Table 5 summarizes results of all models presented in the paper. Generally, the dominant-factor-based PLS model has the best calibration and prediction performance. RMSEC&P in the new model is better than the baseline model, being reduced to 2.92% from 3.60% in the baseline model. R 2 of calibration is the same while RMSEP declines significantly. For example, the absolute relative error for sample No. 33 (lowest C concentration) decreased to 2.17% from 3.29% in the baseline model. For sample No. 2 (highest C concentration), the absolute relative error reduced from 5.69% in the baseline model to 3.99% in the dominant factor with PLS correction model. The lower RMSEP indicates that the application of the physical background makes the new model more robust for complicated bituminous samples over a wider C concentration range. Therefore, by combining the advantages of the univariate model and PLS method, the dominant-factor-based PLS model is not only comparable with PLS method for samples having compositions within the range of the calibration set, but is also more robust in measuring unknown samples out of the calibration range compared with the conventional PLS approach.

Table 5 Results of different models for C concentration determination

Conclusions

In the present work, experiments of applying LIBS to measurement of 33 bituminous coal samples with a wide carbon concentration range were carried out.
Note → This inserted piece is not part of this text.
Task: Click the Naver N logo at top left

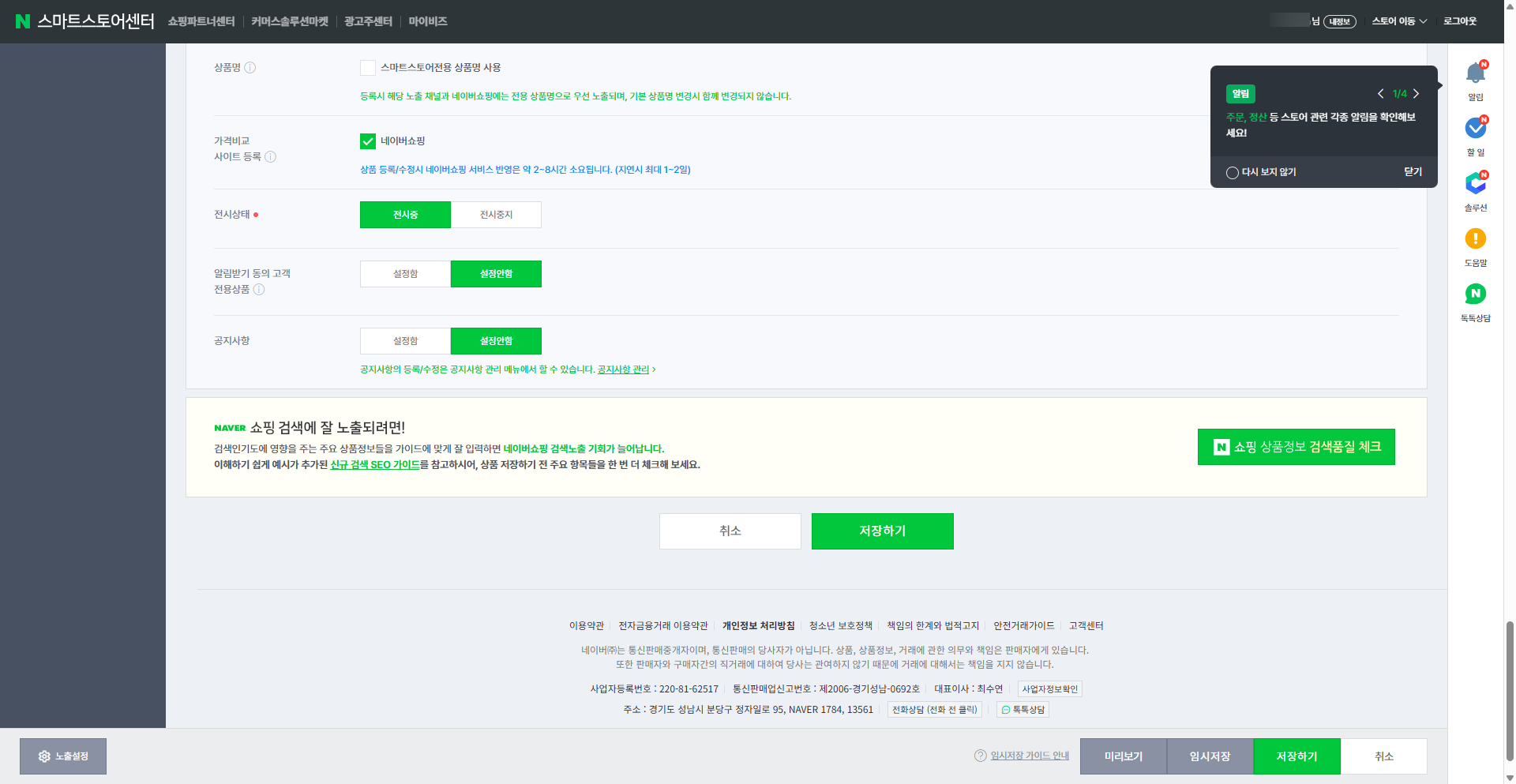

Several special issues for coal analysis with LIBS were discussed. The large RSD of the spectra should result from the heterogeneity of the samples and pyrolysis or combustion of coal during the laser–sample interaction processes. Normalization with segmental spectral area was found to be more effective to reduce measurement uncertainty and improve the calibration quality than generally applied normalization with the whole spectral area.
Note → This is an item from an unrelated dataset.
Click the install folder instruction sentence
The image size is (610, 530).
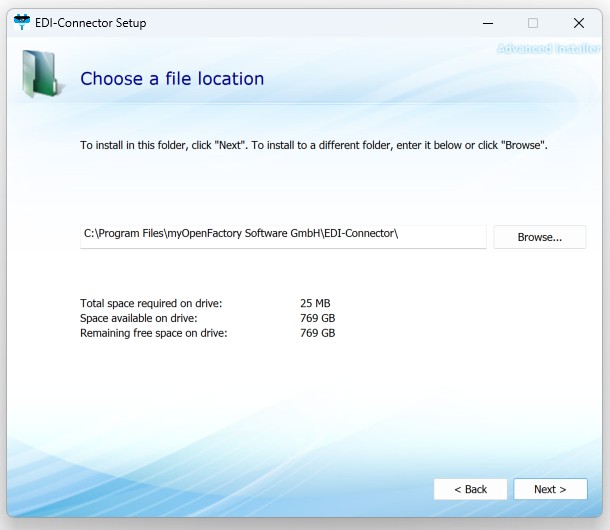(313, 145)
Dominant-factor-based PLS method was applied for the C concentration measurement of bituminous coal. Results show great improvement over conventional PLS approach mainly because the new approach inducts non-linear correlation to PLS model and partly reduces the noised overfitting by the dominant factor model.

Considering the physics of LIBS, although the intensity of the characteristic lines may not be accurate enough to reflect the measured element concentration, it still contains the most-related information for concentration measurement. Thus, the characteristic line intensity was firstly taken to extract the dominant C concentration. Then, the correlation between the residuals and other elemental emission lines were used to model the non-linear inter-element interference effect to further improve the dominant factor. The residuals of the dominant factor were corrected by PLS using the abundant whole spectral information to compensate for the imperfectness of the dominant factor and other left deviation factors that were not modeled. Compared with the baseline PLS model, RMSEP decreased from 5.52% to 4.47% while R 2 remained as high as 0.999, and RMSEC&P was also reduced from 3.60% to 2.92%, showing that the proposed model is more robust in a wider C concentration range because of its physical principle basis.